The selection of candidates for interventions may be daunting. The desire to apply advanced methods to cure or manage chronic pain often outweigh clinical reasoning and sometimes contradicts the fundamental principle “do no harm”.

When the patient side of the story is critically dissected, the best way to keep with medically sound recommended approach of matching the subjective, objective and imaging to construct the diagnosis. When one of these components does not make sense, invasive methods are better to be avoided. Social problems and mental disorders respond to other strategies lying outside the operating theatre and procedure room.

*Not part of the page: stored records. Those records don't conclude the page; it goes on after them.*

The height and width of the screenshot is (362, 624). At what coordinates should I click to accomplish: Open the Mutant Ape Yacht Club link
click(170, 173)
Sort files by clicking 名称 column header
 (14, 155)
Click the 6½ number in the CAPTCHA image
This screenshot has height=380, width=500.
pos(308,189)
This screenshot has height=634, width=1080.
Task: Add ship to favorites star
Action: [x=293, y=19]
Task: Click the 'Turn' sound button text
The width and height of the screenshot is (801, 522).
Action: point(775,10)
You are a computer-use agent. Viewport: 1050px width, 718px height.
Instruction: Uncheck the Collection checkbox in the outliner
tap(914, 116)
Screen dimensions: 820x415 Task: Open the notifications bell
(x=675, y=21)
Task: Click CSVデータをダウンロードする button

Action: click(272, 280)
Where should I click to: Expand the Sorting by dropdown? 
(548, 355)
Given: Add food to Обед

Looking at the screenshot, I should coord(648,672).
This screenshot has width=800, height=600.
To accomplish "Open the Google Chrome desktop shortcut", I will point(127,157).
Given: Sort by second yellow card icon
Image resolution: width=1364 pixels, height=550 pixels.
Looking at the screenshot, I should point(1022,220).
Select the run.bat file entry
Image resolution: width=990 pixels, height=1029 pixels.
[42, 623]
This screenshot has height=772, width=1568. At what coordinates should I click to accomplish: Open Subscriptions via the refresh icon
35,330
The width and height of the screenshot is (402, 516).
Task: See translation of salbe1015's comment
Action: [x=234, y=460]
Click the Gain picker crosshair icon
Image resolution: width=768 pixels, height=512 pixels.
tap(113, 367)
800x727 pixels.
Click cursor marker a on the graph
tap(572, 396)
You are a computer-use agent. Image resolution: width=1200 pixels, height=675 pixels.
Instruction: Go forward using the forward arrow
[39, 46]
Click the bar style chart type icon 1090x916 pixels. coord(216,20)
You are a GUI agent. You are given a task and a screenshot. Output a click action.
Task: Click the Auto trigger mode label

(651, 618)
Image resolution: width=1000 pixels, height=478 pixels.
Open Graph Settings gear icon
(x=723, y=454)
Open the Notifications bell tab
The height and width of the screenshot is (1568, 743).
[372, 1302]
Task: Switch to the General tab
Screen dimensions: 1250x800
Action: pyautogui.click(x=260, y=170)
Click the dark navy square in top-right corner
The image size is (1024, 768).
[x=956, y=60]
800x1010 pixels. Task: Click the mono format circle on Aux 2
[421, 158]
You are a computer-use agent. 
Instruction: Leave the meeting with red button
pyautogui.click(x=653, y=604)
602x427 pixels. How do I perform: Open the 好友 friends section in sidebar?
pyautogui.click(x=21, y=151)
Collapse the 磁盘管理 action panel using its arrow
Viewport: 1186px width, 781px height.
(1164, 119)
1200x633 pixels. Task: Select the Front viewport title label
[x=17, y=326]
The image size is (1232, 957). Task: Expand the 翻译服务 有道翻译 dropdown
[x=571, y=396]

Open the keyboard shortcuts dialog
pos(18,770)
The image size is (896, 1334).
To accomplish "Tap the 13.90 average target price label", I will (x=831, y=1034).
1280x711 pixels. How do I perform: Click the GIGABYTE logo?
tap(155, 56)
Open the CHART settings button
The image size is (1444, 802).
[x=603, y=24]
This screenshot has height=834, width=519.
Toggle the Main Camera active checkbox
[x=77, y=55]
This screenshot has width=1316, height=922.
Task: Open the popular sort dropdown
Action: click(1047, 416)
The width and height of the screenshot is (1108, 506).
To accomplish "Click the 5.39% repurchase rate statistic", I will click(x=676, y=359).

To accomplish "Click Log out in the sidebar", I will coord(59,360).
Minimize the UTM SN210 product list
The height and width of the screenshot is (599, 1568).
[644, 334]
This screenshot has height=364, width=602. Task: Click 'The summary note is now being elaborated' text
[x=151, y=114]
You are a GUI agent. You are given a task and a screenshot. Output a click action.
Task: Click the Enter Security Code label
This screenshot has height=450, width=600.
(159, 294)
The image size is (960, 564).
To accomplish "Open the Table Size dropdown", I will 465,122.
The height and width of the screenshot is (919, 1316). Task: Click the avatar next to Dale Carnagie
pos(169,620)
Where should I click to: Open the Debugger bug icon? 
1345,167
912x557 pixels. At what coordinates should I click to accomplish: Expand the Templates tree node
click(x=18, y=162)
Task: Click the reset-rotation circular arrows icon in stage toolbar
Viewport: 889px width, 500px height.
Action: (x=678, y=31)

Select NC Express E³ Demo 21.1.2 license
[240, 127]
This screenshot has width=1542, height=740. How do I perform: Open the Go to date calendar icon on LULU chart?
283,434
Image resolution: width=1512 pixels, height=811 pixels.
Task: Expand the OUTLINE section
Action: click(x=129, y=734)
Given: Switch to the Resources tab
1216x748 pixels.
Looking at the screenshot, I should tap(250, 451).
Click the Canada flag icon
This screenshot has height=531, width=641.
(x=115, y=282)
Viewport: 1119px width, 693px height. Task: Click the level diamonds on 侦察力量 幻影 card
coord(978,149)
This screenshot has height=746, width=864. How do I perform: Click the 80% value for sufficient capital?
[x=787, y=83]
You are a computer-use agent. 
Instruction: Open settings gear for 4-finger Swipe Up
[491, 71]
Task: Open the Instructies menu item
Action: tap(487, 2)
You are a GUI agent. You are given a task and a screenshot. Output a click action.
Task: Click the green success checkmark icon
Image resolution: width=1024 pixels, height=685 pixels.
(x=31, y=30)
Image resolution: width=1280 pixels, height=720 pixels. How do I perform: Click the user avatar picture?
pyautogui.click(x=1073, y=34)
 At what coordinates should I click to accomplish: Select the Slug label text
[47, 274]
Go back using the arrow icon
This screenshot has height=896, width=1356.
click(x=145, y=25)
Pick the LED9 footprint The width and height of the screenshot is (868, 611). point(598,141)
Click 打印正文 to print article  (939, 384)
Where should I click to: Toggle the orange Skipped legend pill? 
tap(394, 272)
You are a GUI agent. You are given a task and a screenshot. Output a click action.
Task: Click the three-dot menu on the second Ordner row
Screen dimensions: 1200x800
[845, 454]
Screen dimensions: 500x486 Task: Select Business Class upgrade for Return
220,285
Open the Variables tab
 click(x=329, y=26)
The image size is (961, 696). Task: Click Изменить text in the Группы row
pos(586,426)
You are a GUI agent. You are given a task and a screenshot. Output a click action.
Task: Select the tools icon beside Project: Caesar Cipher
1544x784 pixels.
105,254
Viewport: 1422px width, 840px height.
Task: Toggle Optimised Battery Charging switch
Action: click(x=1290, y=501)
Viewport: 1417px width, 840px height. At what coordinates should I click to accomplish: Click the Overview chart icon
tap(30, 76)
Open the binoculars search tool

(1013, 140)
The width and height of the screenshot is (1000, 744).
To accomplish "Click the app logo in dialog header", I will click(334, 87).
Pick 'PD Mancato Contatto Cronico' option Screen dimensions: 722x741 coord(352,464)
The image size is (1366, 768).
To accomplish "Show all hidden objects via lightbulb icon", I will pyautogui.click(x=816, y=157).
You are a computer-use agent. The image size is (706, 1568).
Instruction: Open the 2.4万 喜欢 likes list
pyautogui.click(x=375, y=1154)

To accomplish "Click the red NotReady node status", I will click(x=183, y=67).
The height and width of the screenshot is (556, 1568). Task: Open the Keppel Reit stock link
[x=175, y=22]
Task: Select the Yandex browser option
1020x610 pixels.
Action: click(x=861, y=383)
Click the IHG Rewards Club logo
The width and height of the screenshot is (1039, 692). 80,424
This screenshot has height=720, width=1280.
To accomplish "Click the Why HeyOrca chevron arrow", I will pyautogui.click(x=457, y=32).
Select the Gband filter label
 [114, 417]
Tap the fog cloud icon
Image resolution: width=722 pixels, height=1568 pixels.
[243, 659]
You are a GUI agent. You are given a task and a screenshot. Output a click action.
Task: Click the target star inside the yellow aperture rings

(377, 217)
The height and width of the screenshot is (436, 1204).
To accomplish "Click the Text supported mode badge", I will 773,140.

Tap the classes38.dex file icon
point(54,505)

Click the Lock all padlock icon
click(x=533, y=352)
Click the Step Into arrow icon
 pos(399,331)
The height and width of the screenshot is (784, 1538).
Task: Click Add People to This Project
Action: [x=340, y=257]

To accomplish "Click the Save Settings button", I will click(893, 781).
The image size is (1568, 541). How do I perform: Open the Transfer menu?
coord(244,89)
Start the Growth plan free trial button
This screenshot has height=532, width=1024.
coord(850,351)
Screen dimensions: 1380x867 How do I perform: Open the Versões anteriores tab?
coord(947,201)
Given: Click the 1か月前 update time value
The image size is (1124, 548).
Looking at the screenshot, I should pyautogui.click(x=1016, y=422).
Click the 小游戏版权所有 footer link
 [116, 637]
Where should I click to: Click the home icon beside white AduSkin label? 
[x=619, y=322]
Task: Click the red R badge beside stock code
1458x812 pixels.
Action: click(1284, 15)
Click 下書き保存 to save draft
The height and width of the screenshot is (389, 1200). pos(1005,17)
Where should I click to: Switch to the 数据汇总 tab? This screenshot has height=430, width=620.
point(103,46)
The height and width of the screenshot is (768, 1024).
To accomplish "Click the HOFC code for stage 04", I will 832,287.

Once a patient is deemed to be a candidate for intervention, the physician's expertise and qualifications became the next crucial question. No one deserves a surgeon who performed just a few operations. Hands-on training is an essential part of medical education, but it should not be done on patients. At the very least, a physician must disclose his limited experience to the patient.

Finally, when an experienced physician administers an invasive procedure, other vital elements of care must be thought out, such as education with building self-management tools, functional rehabilitation, nutrition, etc.

Interventional pain procedures are rarely successful in isolation. Physicians must avoid using invasive methods as a placebo. They should be adequately educated and train to select the best methods and apply them to patients who may benefit. Support care and ancillary services should be available to achieve better and long-lasting results.